■ **EXERCISE AIM**:
Could you switch "Discord" to "Telegram" throughout these lines and give them again with nothing else changed, leaving out the pictures?

--- START OF EXTRACTED ENTRIES ---

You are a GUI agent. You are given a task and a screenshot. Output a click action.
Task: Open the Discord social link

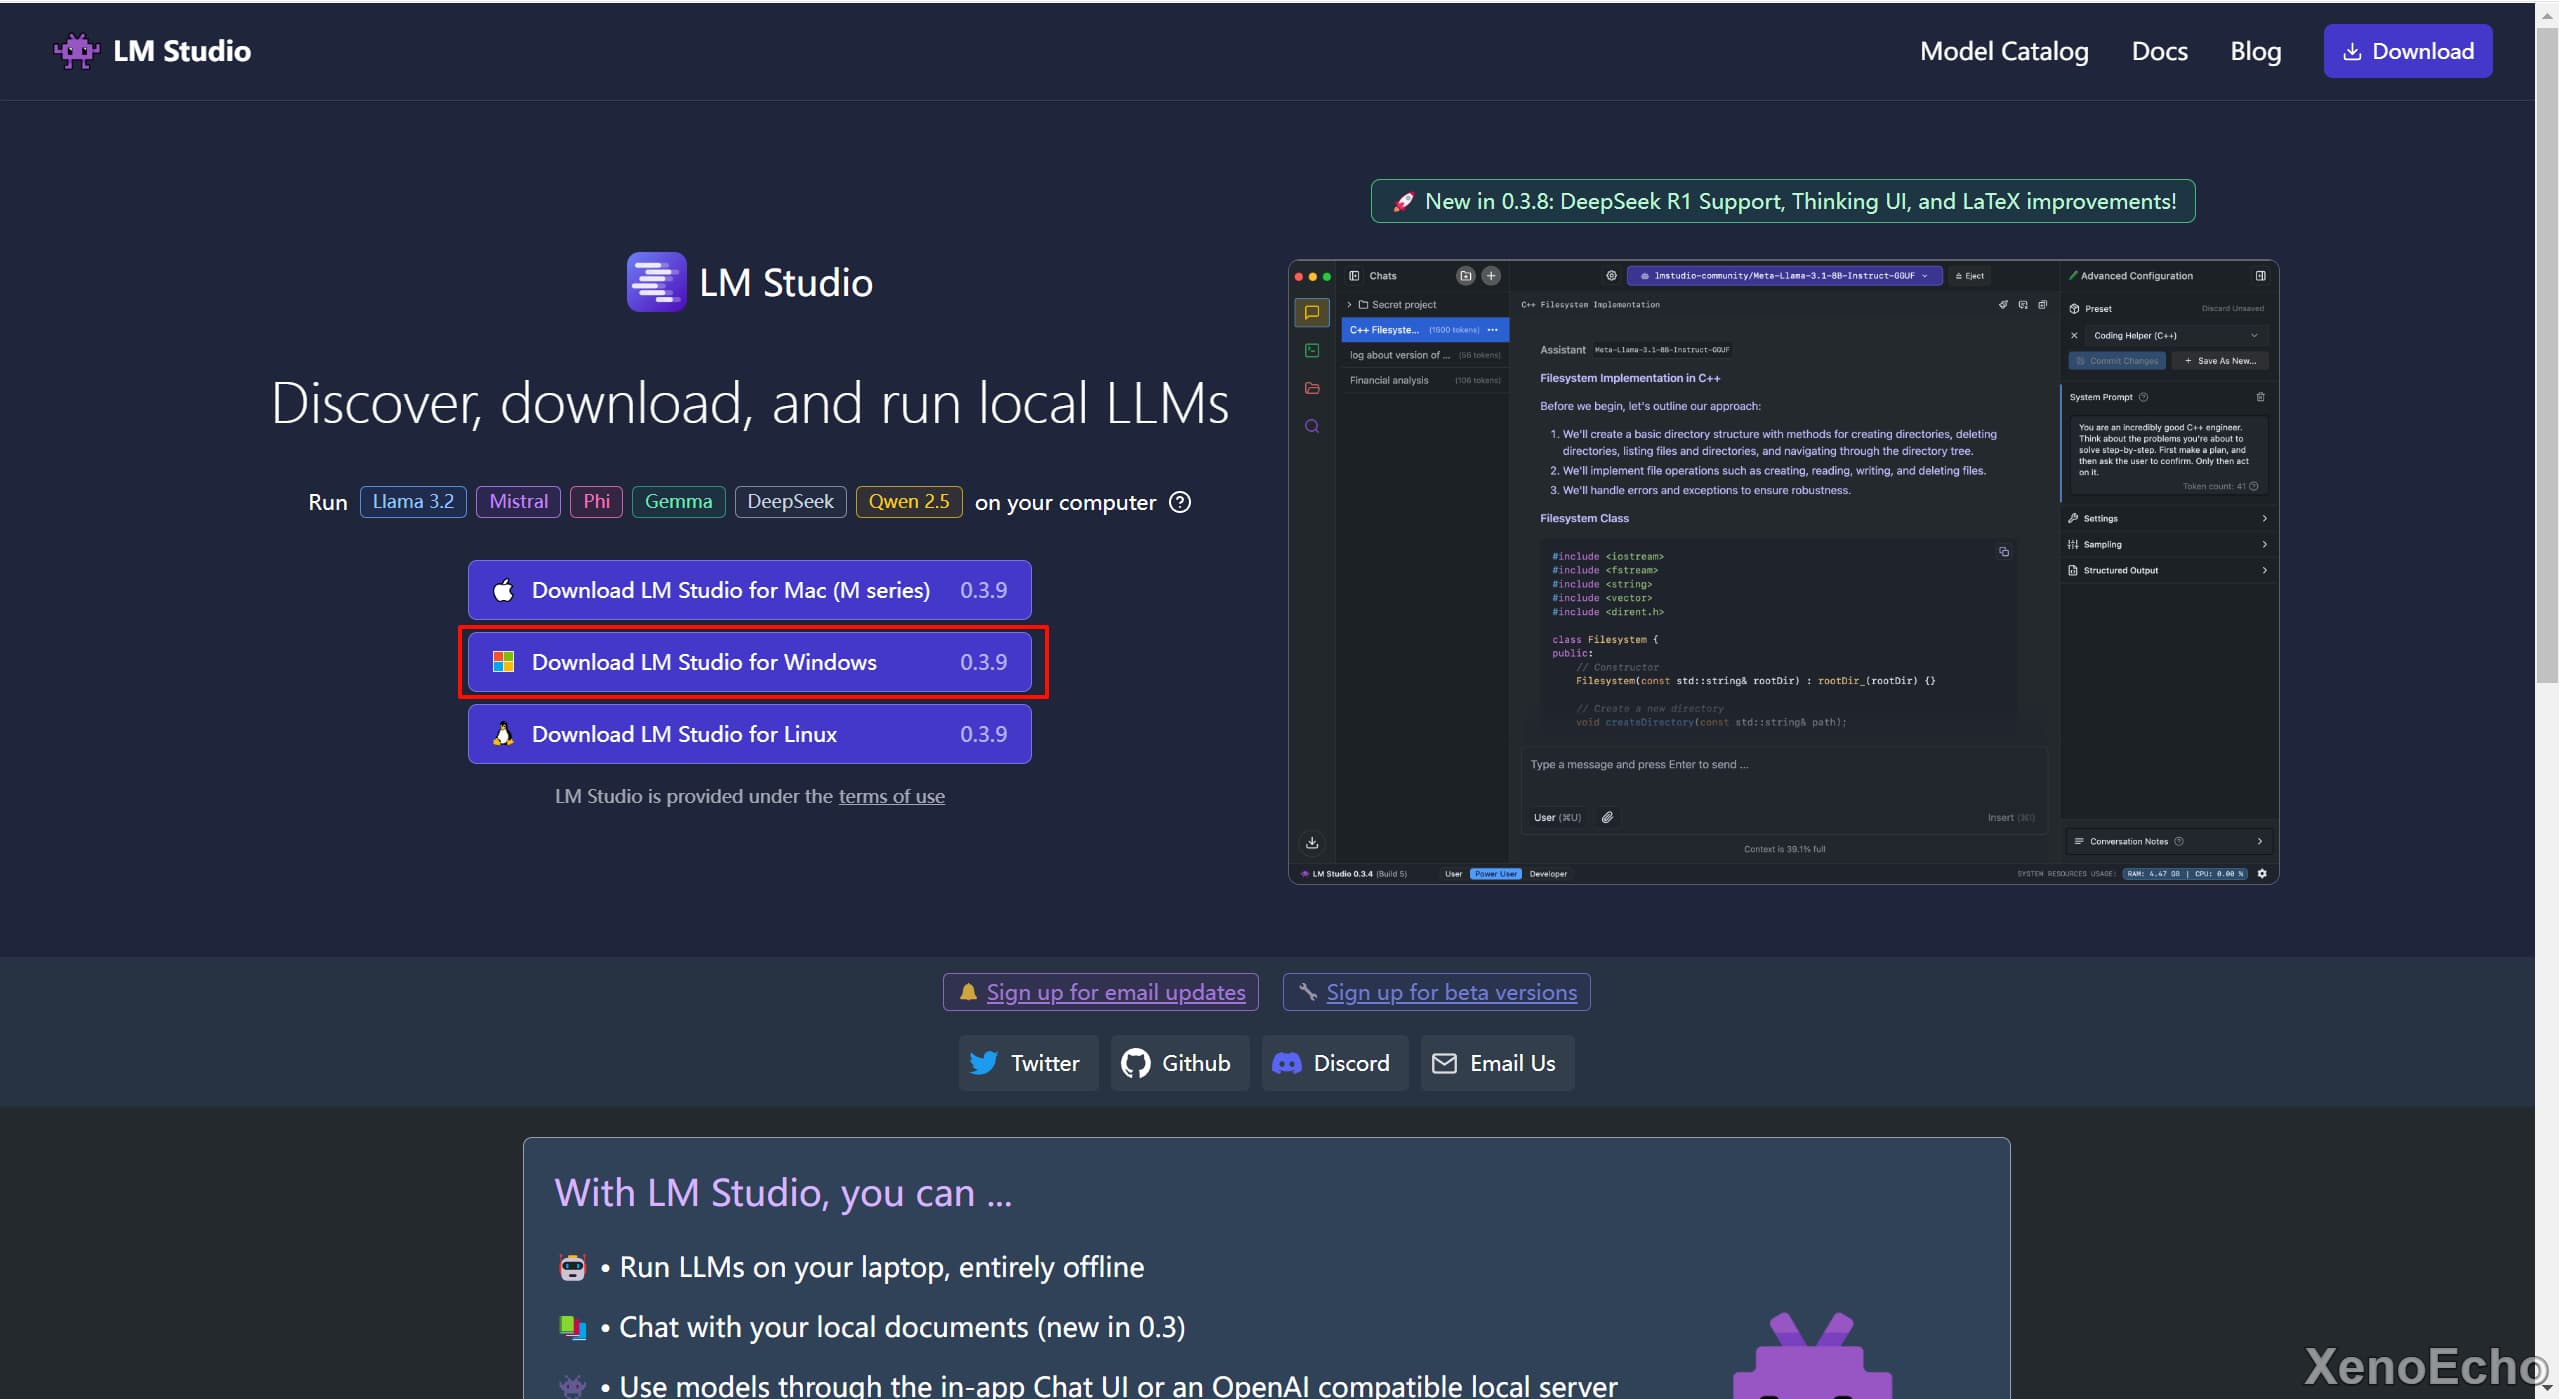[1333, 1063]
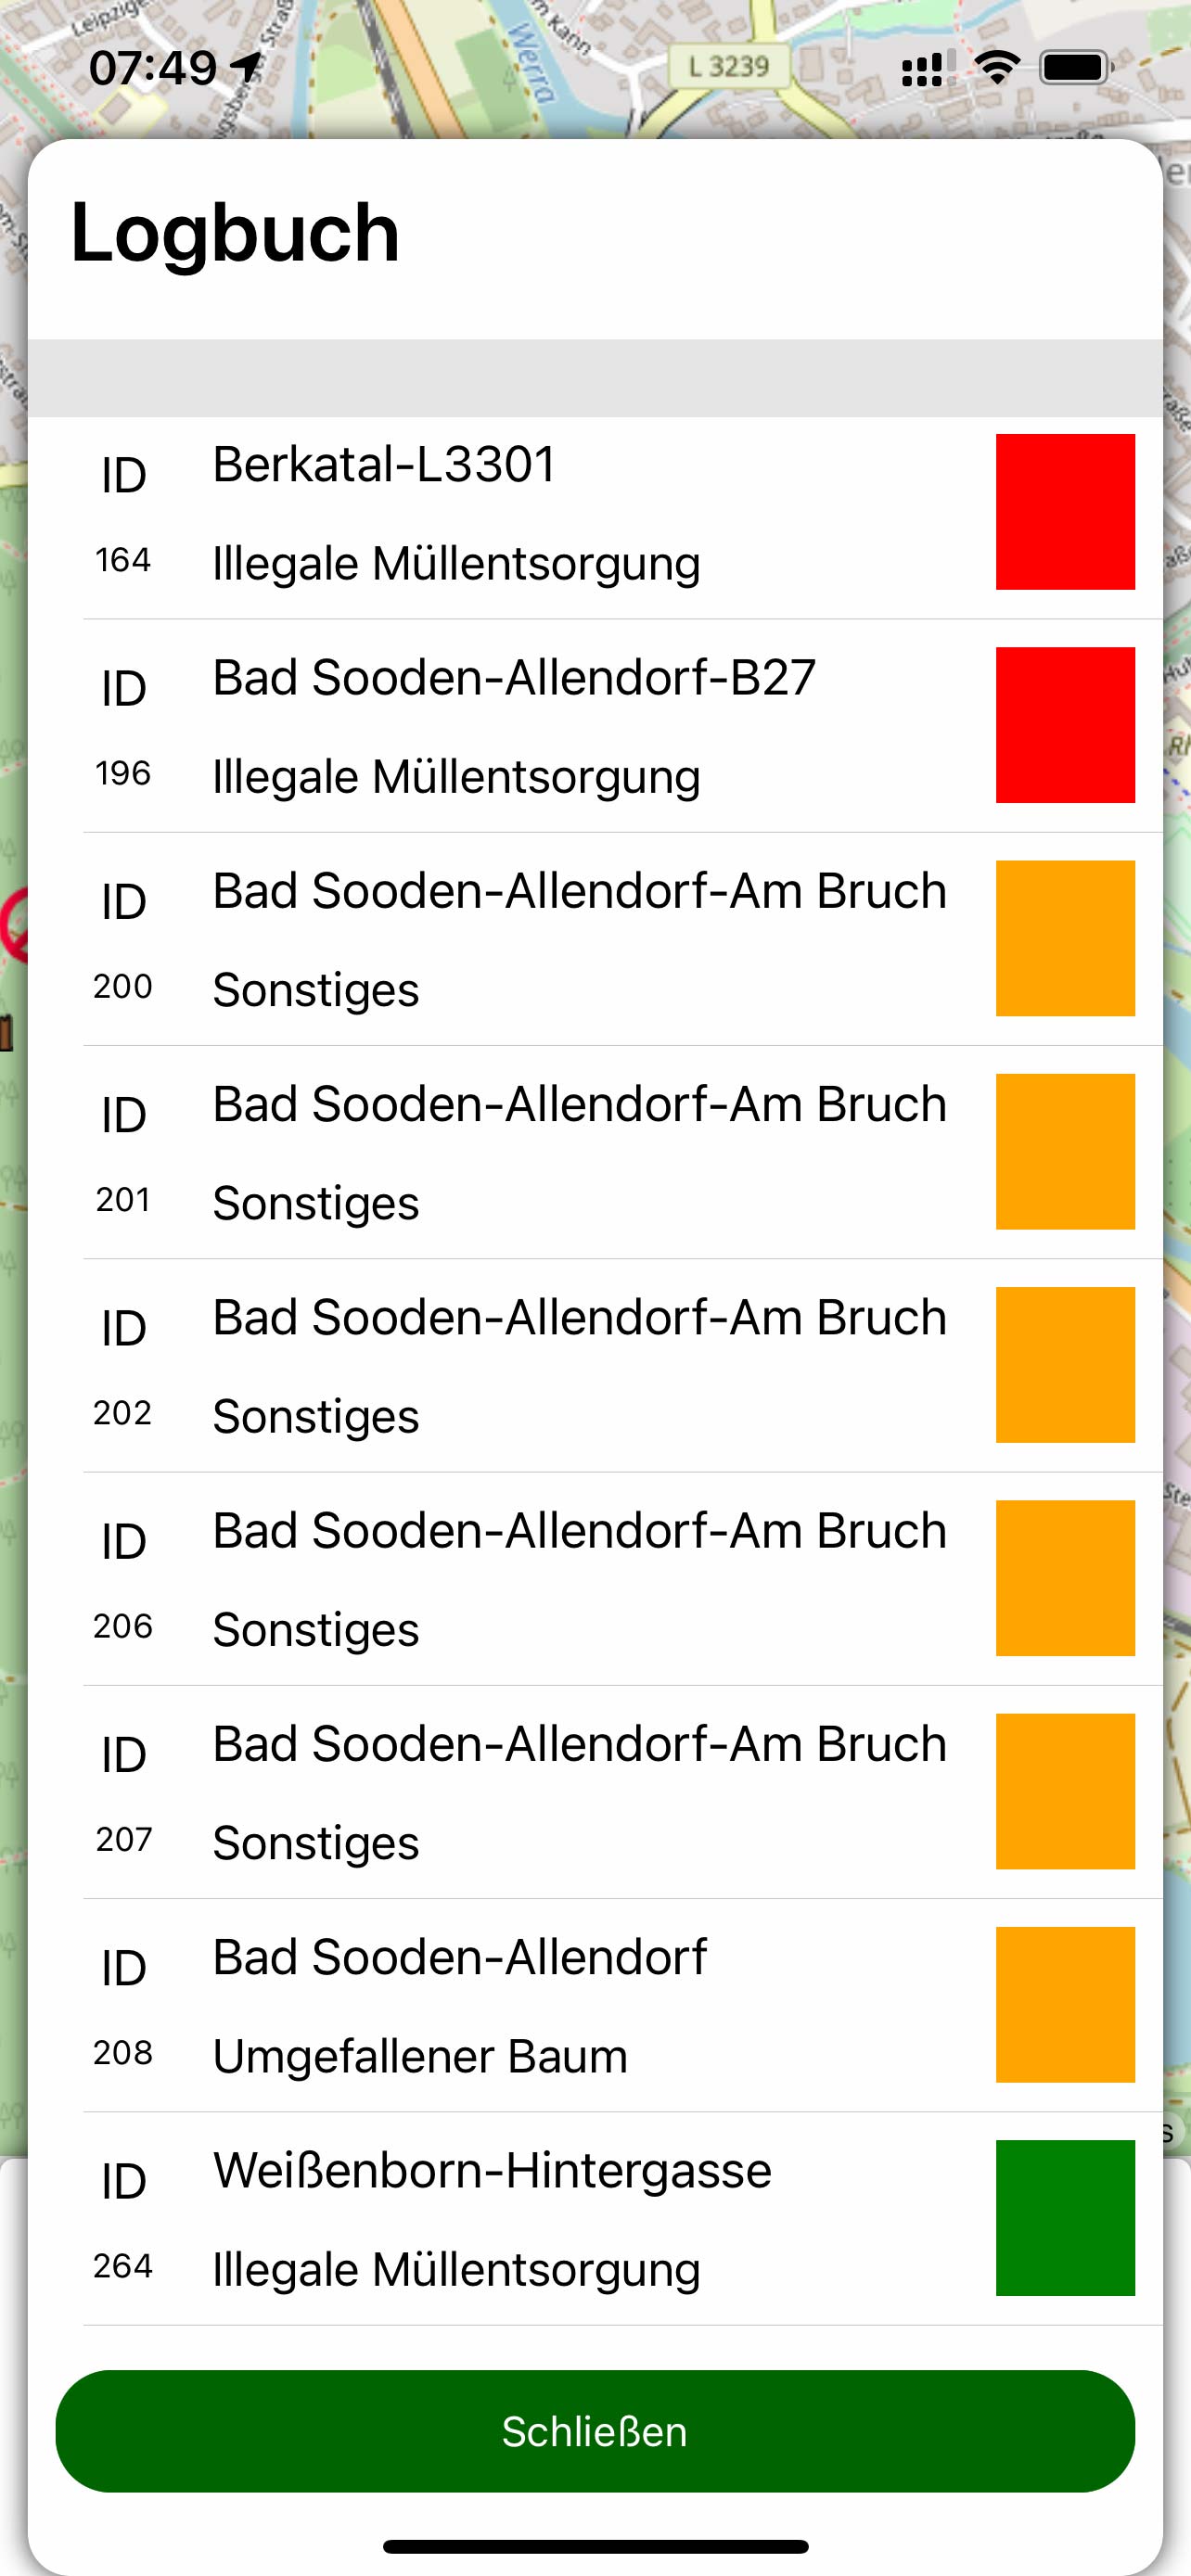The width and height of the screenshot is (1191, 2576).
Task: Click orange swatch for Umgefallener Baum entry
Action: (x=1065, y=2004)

--- END OF EXTRACTED ENTRIES ---

■ **ANSWER**:
You are a GUI agent. You are given a task and a screenshot. Output a click action.
Task: Open the Telegram social link

[1333, 1063]
The width and height of the screenshot is (1191, 2576).
Task: Click orange swatch for Umgefallener Baum entry
Action: (x=1065, y=2004)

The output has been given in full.